• _Directions_
Rewrite the items below, replacing "computer-use agent" with "desktop agent" wherever it occurs and leaving everything else unchanged.
··· Given records
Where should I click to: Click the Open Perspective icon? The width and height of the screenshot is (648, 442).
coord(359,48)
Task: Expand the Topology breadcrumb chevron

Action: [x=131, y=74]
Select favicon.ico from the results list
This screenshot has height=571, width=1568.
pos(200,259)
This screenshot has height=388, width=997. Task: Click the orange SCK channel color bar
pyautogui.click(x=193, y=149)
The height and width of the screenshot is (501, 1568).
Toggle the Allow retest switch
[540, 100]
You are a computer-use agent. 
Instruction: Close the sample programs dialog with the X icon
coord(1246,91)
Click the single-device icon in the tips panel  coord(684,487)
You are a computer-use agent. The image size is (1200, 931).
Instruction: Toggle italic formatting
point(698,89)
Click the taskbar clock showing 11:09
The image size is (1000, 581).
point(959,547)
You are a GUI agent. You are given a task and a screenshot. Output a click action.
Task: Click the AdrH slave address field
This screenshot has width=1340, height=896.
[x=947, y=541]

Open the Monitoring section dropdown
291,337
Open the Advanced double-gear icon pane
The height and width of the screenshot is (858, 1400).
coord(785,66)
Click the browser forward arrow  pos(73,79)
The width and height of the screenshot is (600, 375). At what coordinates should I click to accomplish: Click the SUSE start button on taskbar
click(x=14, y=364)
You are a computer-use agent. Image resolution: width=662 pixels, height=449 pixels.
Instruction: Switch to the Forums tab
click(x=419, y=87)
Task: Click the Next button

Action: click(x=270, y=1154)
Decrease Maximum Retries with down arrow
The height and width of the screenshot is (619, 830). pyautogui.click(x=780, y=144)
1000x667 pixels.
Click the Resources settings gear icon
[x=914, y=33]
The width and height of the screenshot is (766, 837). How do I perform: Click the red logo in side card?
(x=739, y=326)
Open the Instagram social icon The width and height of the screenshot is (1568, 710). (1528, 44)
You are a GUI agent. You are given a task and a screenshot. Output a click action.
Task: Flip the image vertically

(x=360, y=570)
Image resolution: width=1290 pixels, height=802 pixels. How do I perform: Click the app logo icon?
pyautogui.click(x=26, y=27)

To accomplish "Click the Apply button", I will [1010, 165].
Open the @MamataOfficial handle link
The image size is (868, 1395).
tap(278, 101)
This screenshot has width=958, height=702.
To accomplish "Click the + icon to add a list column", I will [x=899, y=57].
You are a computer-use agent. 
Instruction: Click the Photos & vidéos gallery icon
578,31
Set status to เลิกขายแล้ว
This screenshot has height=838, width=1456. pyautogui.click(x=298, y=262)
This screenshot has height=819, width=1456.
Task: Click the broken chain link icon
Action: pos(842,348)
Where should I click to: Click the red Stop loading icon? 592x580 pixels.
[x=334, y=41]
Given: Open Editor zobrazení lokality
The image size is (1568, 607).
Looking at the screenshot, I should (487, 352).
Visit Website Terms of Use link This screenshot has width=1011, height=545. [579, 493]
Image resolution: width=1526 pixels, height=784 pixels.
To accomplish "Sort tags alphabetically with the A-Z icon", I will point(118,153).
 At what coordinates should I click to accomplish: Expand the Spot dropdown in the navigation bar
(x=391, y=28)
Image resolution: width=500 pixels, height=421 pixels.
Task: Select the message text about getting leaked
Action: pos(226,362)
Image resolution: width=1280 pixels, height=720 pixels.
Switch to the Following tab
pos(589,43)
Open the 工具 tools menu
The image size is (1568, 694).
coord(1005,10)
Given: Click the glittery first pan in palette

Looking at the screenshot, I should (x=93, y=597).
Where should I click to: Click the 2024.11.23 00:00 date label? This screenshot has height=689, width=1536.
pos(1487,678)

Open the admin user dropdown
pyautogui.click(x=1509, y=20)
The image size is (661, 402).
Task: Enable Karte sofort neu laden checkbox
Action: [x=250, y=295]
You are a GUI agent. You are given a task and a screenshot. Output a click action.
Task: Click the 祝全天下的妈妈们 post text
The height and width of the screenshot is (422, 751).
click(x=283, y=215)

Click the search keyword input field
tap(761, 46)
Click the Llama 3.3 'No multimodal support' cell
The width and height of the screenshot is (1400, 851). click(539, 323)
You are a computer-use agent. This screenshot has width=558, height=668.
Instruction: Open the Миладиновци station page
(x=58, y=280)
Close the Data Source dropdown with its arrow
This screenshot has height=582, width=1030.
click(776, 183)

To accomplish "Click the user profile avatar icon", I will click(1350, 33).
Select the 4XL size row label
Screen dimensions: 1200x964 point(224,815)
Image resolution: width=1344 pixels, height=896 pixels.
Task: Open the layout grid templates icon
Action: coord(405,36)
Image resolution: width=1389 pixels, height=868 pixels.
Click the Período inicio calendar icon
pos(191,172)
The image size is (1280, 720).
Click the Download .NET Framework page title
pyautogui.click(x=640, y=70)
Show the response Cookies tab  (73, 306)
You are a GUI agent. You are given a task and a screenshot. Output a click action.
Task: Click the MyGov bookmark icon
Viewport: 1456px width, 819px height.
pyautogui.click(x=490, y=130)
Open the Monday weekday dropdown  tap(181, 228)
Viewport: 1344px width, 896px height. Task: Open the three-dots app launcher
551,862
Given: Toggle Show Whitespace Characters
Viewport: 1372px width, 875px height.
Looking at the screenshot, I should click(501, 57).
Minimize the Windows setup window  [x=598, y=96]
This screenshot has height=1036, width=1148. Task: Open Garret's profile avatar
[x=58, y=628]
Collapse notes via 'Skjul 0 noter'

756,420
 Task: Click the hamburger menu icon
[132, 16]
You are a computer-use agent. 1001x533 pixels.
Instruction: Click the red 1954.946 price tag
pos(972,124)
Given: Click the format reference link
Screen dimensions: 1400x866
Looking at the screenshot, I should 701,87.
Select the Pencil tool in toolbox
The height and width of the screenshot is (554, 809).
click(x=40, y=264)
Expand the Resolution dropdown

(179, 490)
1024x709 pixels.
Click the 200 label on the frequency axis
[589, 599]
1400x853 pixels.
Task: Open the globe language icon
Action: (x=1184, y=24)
······
• _Task result_
Where should I click to: Click the Open Perspective icon? The width and height of the screenshot is (648, 442).
coord(359,48)
Task: Expand the Topology breadcrumb chevron

Action: [x=131, y=74]
Select favicon.ico from the results list
This screenshot has height=571, width=1568.
pos(200,259)
This screenshot has height=388, width=997. Task: Click the orange SCK channel color bar
pyautogui.click(x=193, y=149)
The height and width of the screenshot is (501, 1568).
Toggle the Allow retest switch
[540, 100]
You are a desktop agent. 
Instruction: Close the sample programs dialog with the X icon
coord(1246,91)
Click the single-device icon in the tips panel  coord(684,487)
You are a desktop agent. The image size is (1200, 931).
Instruction: Toggle italic formatting
point(698,89)
Click the taskbar clock showing 11:09
The image size is (1000, 581).
point(959,547)
You are a GUI agent. You are given a task and a screenshot. Output a click action.
Task: Click the AdrH slave address field
This screenshot has width=1340, height=896.
[x=947, y=541]

Open the Monitoring section dropdown
291,337
Open the Advanced double-gear icon pane
The height and width of the screenshot is (858, 1400).
coord(785,66)
Click the browser forward arrow  pos(73,79)
The width and height of the screenshot is (600, 375). At what coordinates should I click to accomplish: Click the SUSE start button on taskbar
click(x=14, y=364)
You are a desktop agent. Image resolution: width=662 pixels, height=449 pixels.
Instruction: Switch to the Forums tab
click(x=419, y=87)
Task: Click the Next button

Action: click(x=270, y=1154)
Decrease Maximum Retries with down arrow
The height and width of the screenshot is (619, 830). pyautogui.click(x=780, y=144)
1000x667 pixels.
Click the Resources settings gear icon
[x=914, y=33]
The width and height of the screenshot is (766, 837). How do I perform: Click the red logo in side card?
(x=739, y=326)
Open the Instagram social icon The width and height of the screenshot is (1568, 710). (1528, 44)
You are a GUI agent. You are given a task and a screenshot. Output a click action.
Task: Flip the image vertically

(x=360, y=570)
Image resolution: width=1290 pixels, height=802 pixels. How do I perform: Click the app logo icon?
pyautogui.click(x=26, y=27)

To accomplish "Click the Apply button", I will [1010, 165].
Open the @MamataOfficial handle link
The image size is (868, 1395).
tap(278, 101)
This screenshot has width=958, height=702.
To accomplish "Click the + icon to add a list column", I will [x=899, y=57].
You are a desktop agent. 
Instruction: Click the Photos & vidéos gallery icon
578,31
Set status to เลิกขายแล้ว
This screenshot has height=838, width=1456. pyautogui.click(x=298, y=262)
This screenshot has height=819, width=1456.
Task: Click the broken chain link icon
Action: pos(842,348)
Where should I click to: Click the red Stop loading icon? 592x580 pixels.
[x=334, y=41]
Given: Open Editor zobrazení lokality
The image size is (1568, 607).
Looking at the screenshot, I should (487, 352).
Visit Website Terms of Use link This screenshot has width=1011, height=545. [579, 493]
Image resolution: width=1526 pixels, height=784 pixels.
To accomplish "Sort tags alphabetically with the A-Z icon", I will point(118,153).
 At what coordinates should I click to accomplish: Expand the Spot dropdown in the navigation bar
(x=391, y=28)
Image resolution: width=500 pixels, height=421 pixels.
Task: Select the message text about getting leaked
Action: pos(226,362)
Image resolution: width=1280 pixels, height=720 pixels.
Switch to the Following tab
pos(589,43)
Open the 工具 tools menu
The image size is (1568, 694).
coord(1005,10)
Given: Click the glittery first pan in palette

Looking at the screenshot, I should (x=93, y=597).
Where should I click to: Click the 2024.11.23 00:00 date label? This screenshot has height=689, width=1536.
pos(1487,678)

Open the admin user dropdown
pyautogui.click(x=1509, y=20)
The image size is (661, 402).
Task: Enable Karte sofort neu laden checkbox
Action: [x=250, y=295]
You are a GUI agent. You are given a task and a screenshot. Output a click action.
Task: Click the 祝全天下的妈妈们 post text
The height and width of the screenshot is (422, 751).
click(x=283, y=215)

Click the search keyword input field
tap(761, 46)
Click the Llama 3.3 'No multimodal support' cell
The width and height of the screenshot is (1400, 851). click(539, 323)
You are a desktop agent. This screenshot has width=558, height=668.
Instruction: Open the Миладиновци station page
(x=58, y=280)
Close the Data Source dropdown with its arrow
This screenshot has height=582, width=1030.
click(776, 183)

To accomplish "Click the user profile avatar icon", I will click(1350, 33).
Select the 4XL size row label
Screen dimensions: 1200x964 point(224,815)
Image resolution: width=1344 pixels, height=896 pixels.
Task: Open the layout grid templates icon
Action: coord(405,36)
Image resolution: width=1389 pixels, height=868 pixels.
Click the Período inicio calendar icon
pos(191,172)
The image size is (1280, 720).
Click the Download .NET Framework page title
pyautogui.click(x=640, y=70)
Show the response Cookies tab  (73, 306)
You are a GUI agent. You are given a task and a screenshot. Output a click action.
Task: Click the MyGov bookmark icon
Viewport: 1456px width, 819px height.
pyautogui.click(x=490, y=130)
Open the Monday weekday dropdown  tap(181, 228)
Viewport: 1344px width, 896px height. Task: Open the three-dots app launcher
551,862
Given: Toggle Show Whitespace Characters
Viewport: 1372px width, 875px height.
Looking at the screenshot, I should click(501, 57).
Minimize the Windows setup window  [x=598, y=96]
This screenshot has height=1036, width=1148. Task: Open Garret's profile avatar
[x=58, y=628]
Collapse notes via 'Skjul 0 noter'

756,420
 Task: Click the hamburger menu icon
[132, 16]
You are a desktop agent. 1001x533 pixels.
Instruction: Click the red 1954.946 price tag
pos(972,124)
Given: Click the format reference link
Screen dimensions: 1400x866
Looking at the screenshot, I should 701,87.
Select the Pencil tool in toolbox
The height and width of the screenshot is (554, 809).
click(x=40, y=264)
Expand the Resolution dropdown

(179, 490)
1024x709 pixels.
Click the 200 label on the frequency axis
[589, 599]
1400x853 pixels.
Task: Open the globe language icon
Action: (x=1184, y=24)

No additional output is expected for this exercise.